Ecco quanto afferma il ministro: 1) la Storia sarà proposta, in modo trasversale, non in una sola tipologia di prova, ma in più tracce. 2) In questo modo, i ragazzi affronteranno temi storici più che in passato. 3) Il vecchio tema di storia all’esame di Maturità è sempre stato, da parte degli studenti, una scelta “marginale”, solo l’1,1%. Concetti già espressi a fine febbraio in una lettera a Repubblica che tentò di liquidare la protesta sull’esame di maturità. La storia, appunto, si ripete. Che qualcosa tuttavia sia però cambiato il ministro sembra intuirlo in un altro passaggio delle dichiarazioni di ieri: «Parliamo di una norma di due anni fa. Viene da chiedersi perché tanto clamore solo adesso? Perché quello che andava bene ieri oggi non va più?». Traduzione dal solito linguaggio obliquo cui ci ha abituati questo governo: fino a quando governava il centrosinistra gli intellettuali tacevano, ora si muovono. Il ministro sembra insinuare che ci sarebbe una precisa parte politica — che farebbe naturalmente capo a Repubblica — decisa a mettere in crisi il governo con una mobilitazione orchestrata, “a orologeria”. Vorremmo spiegare al ministro, ma soprattutto ai lettori, che non è affatto così.

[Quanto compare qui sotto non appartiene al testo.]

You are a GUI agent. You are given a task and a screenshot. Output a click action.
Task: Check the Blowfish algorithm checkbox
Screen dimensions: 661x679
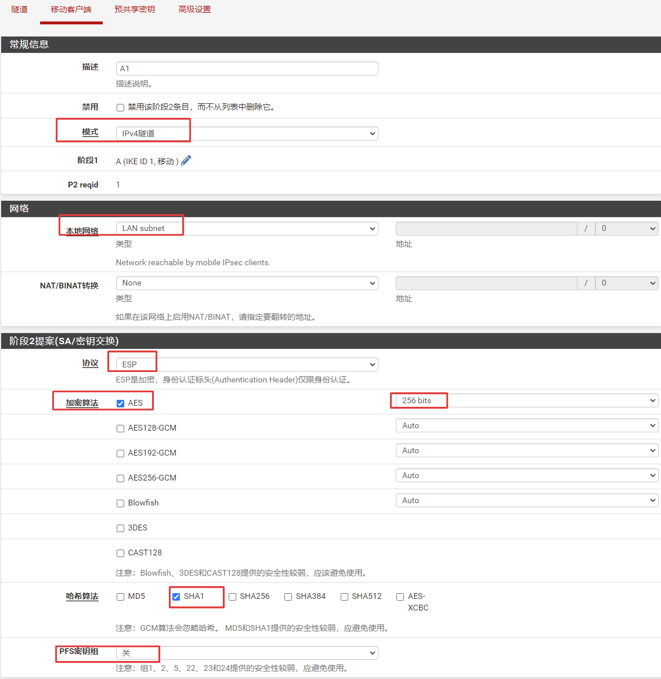coord(120,503)
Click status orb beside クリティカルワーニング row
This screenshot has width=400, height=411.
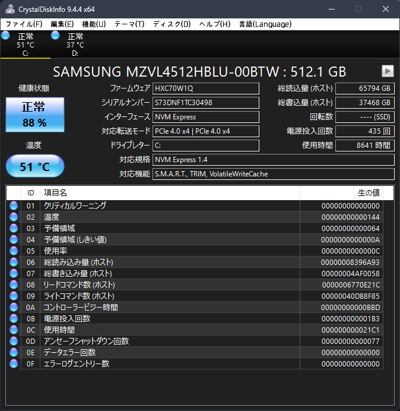14,206
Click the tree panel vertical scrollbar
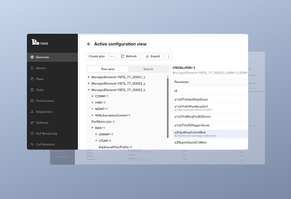291x199 pixels. tap(168, 108)
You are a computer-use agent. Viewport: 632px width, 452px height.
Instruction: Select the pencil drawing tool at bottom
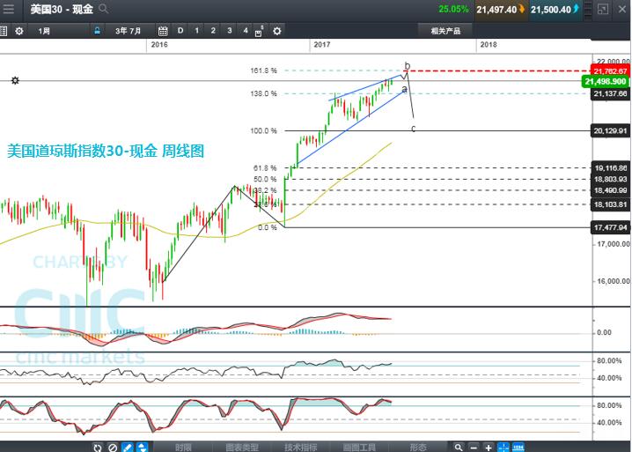[128, 447]
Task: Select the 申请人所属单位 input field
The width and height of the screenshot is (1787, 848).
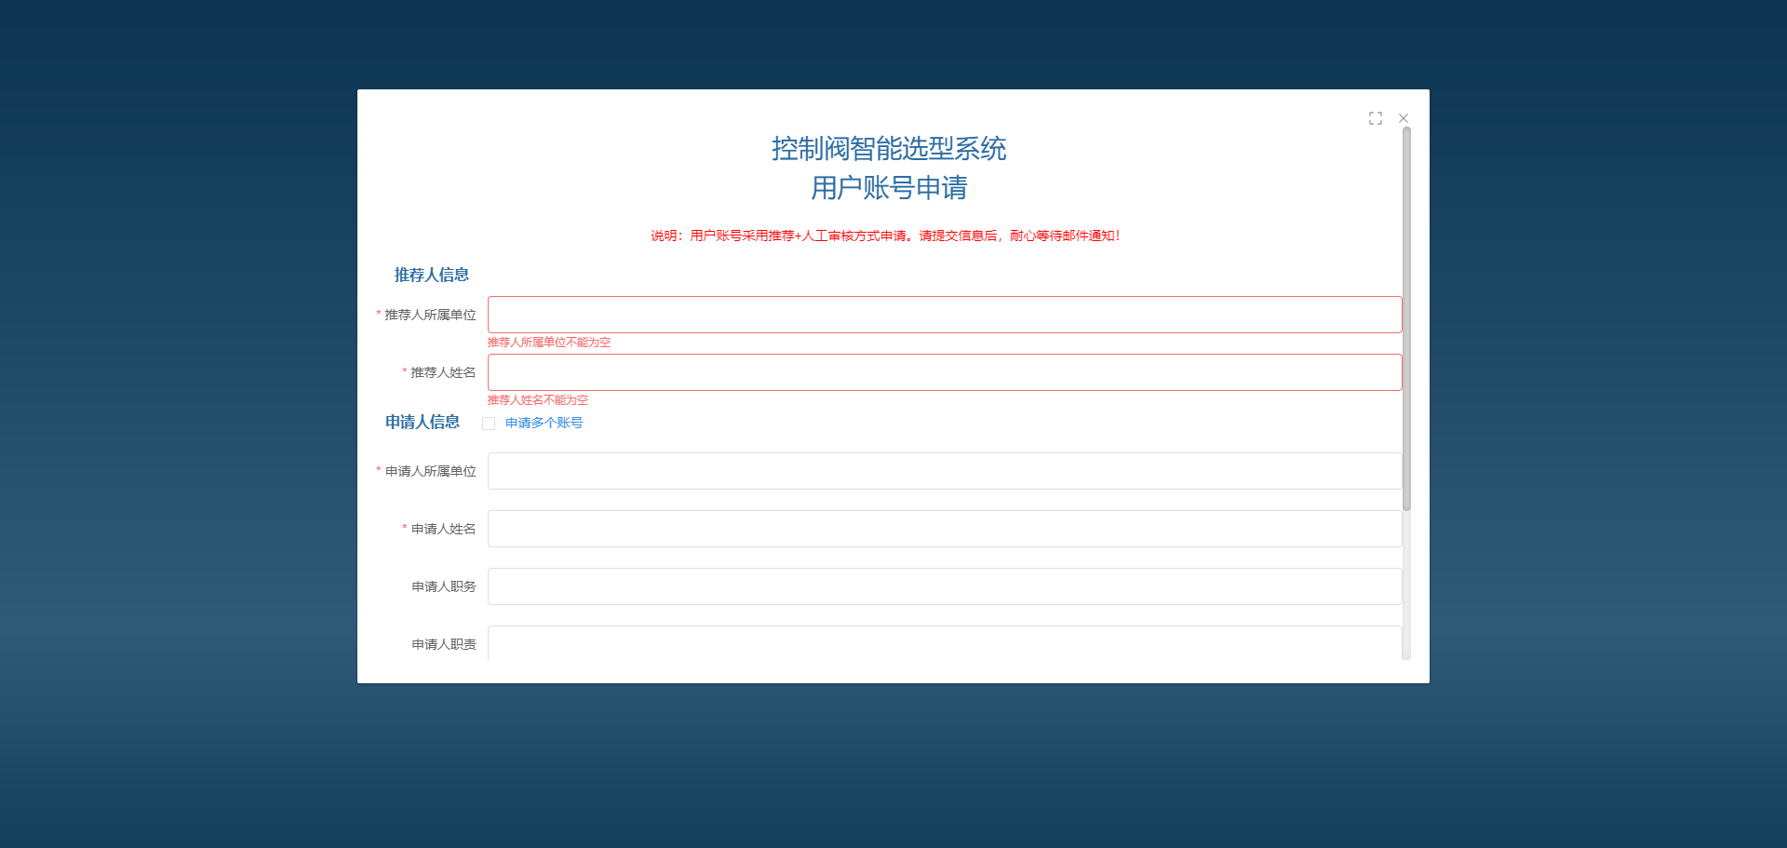Action: [944, 471]
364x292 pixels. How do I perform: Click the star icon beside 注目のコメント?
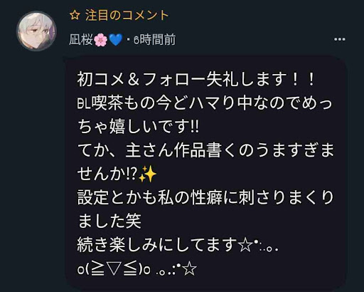pyautogui.click(x=75, y=16)
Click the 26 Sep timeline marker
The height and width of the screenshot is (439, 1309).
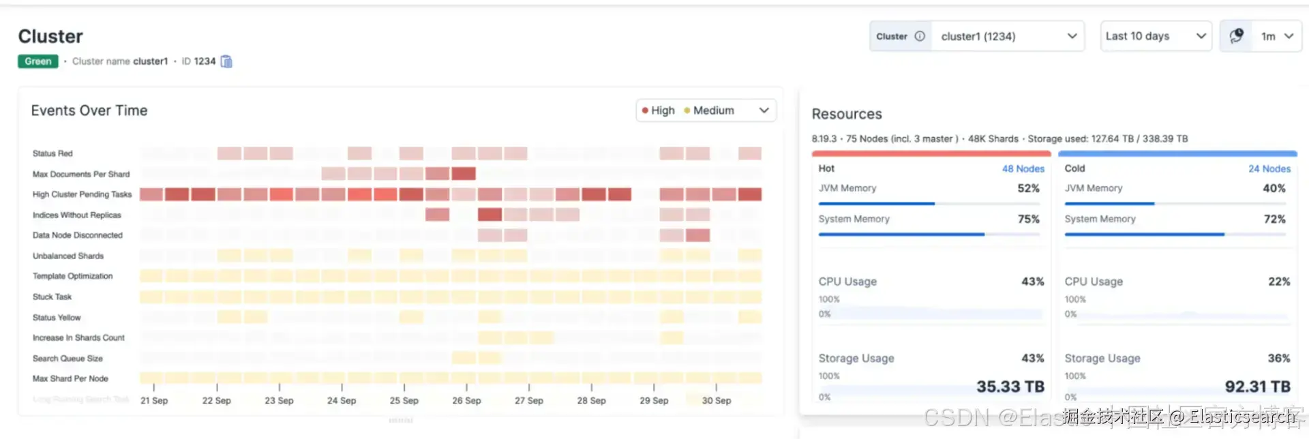(466, 400)
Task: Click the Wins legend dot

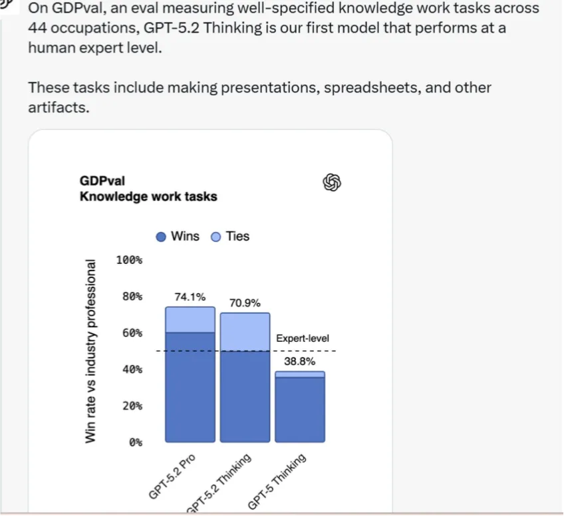Action: [161, 237]
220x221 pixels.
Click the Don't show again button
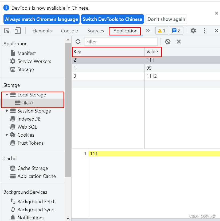[x=166, y=19]
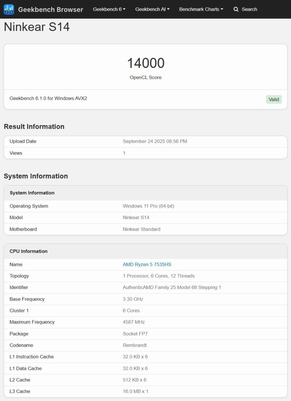291x401 pixels.
Task: Click the Geekbench logo icon
Action: click(x=9, y=9)
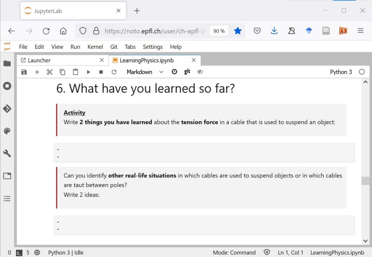
Task: Toggle the bookmark star in address bar
Action: click(238, 31)
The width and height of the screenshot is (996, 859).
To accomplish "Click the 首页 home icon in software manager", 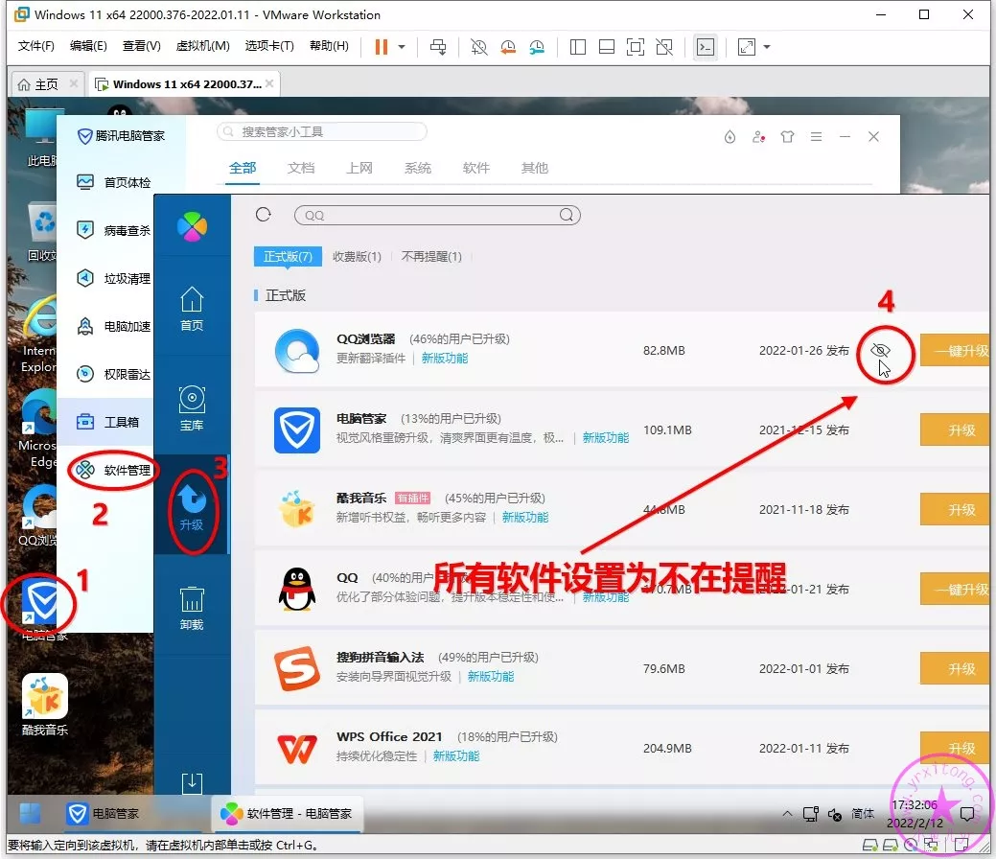I will pos(192,307).
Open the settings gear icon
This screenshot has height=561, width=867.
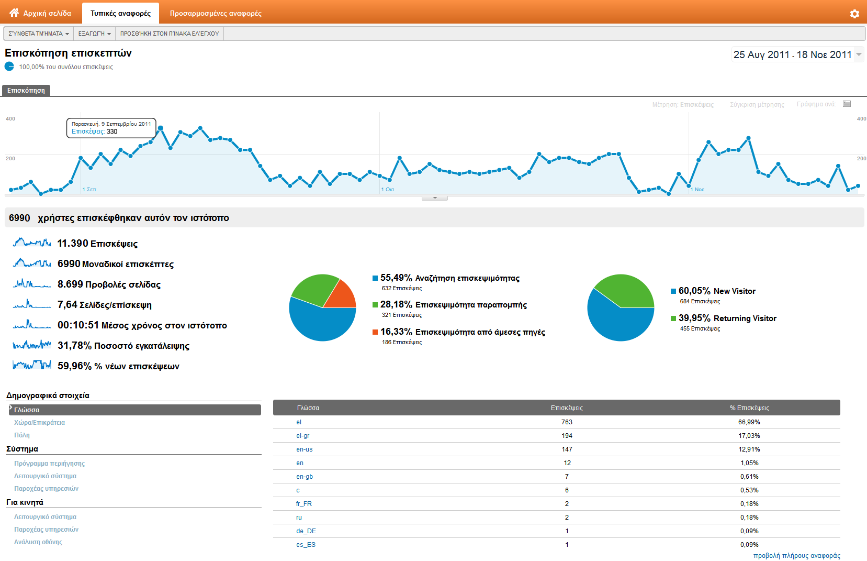[854, 14]
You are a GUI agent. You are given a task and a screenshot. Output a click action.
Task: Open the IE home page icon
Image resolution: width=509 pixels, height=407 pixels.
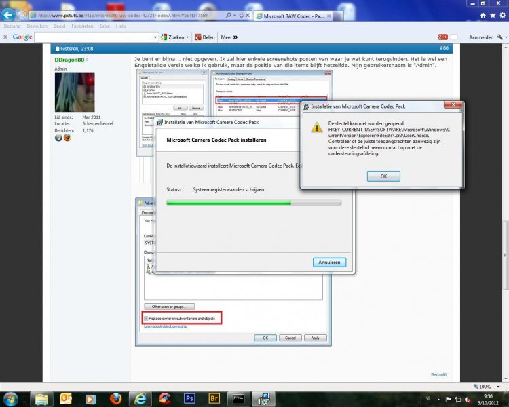[x=482, y=14]
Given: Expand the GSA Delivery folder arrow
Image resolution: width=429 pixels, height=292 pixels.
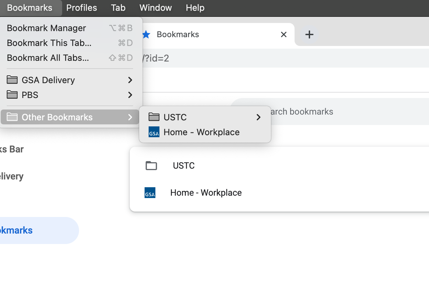Looking at the screenshot, I should click(x=130, y=80).
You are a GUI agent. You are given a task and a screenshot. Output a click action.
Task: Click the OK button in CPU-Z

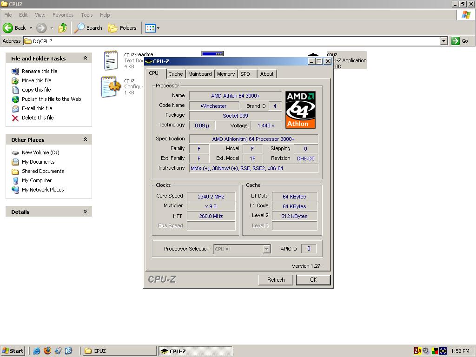313,280
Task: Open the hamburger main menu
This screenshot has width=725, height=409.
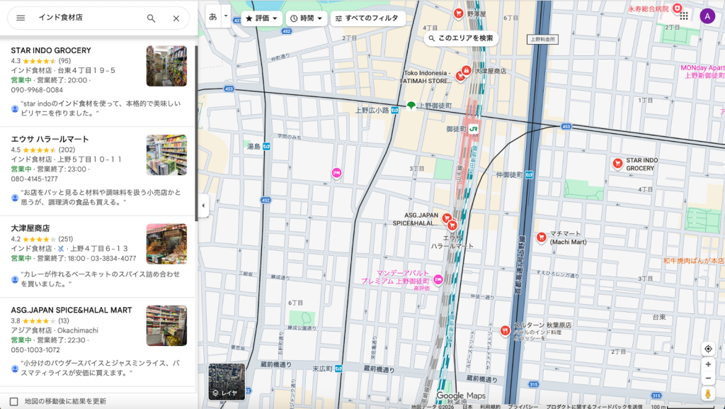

La raccolta di firme non è stata fatta aprendo, come sarebbe stato più semplice e numericamente più incisivo, la sottoscrizione sul nostro sito, il più visitato d’Italia. È frutto di un passaparola tra le persone. Persone che hanno chiamato, scritto al giornale e ai loro colleghi fatto girare l’indirizzo mail in cui lasciare nome, cognome e qualifica. Sono firme vere, motivate, consapevoli. Si chiama partecipazione, è la forza della repubblica e dell’interesse generale quando i tempi diventano sempre più cupi e la volontà di cancellare la storia si sposa con il ritorno delle ombre nere del fascismo, del razzismo, della violenza in Italia e in Europa. Può, il ministro, non ascoltare le voci di chi gli sta dicendo che la riforma che sta applicando desta preoccupazione? Può ignorare quelle oltre mille firme di uomini e donne di così diversa notorietà e provenienza anche politica, ma tutte impegnate nel mondo che il suo ministero dovrebbe rappresentare? Riesce a non farsi venire il dubbio che queste persone, l’eccellenza culturale italiana, abbiano ragione? Riuscirà a fare in modo che questa storia non si ripeta?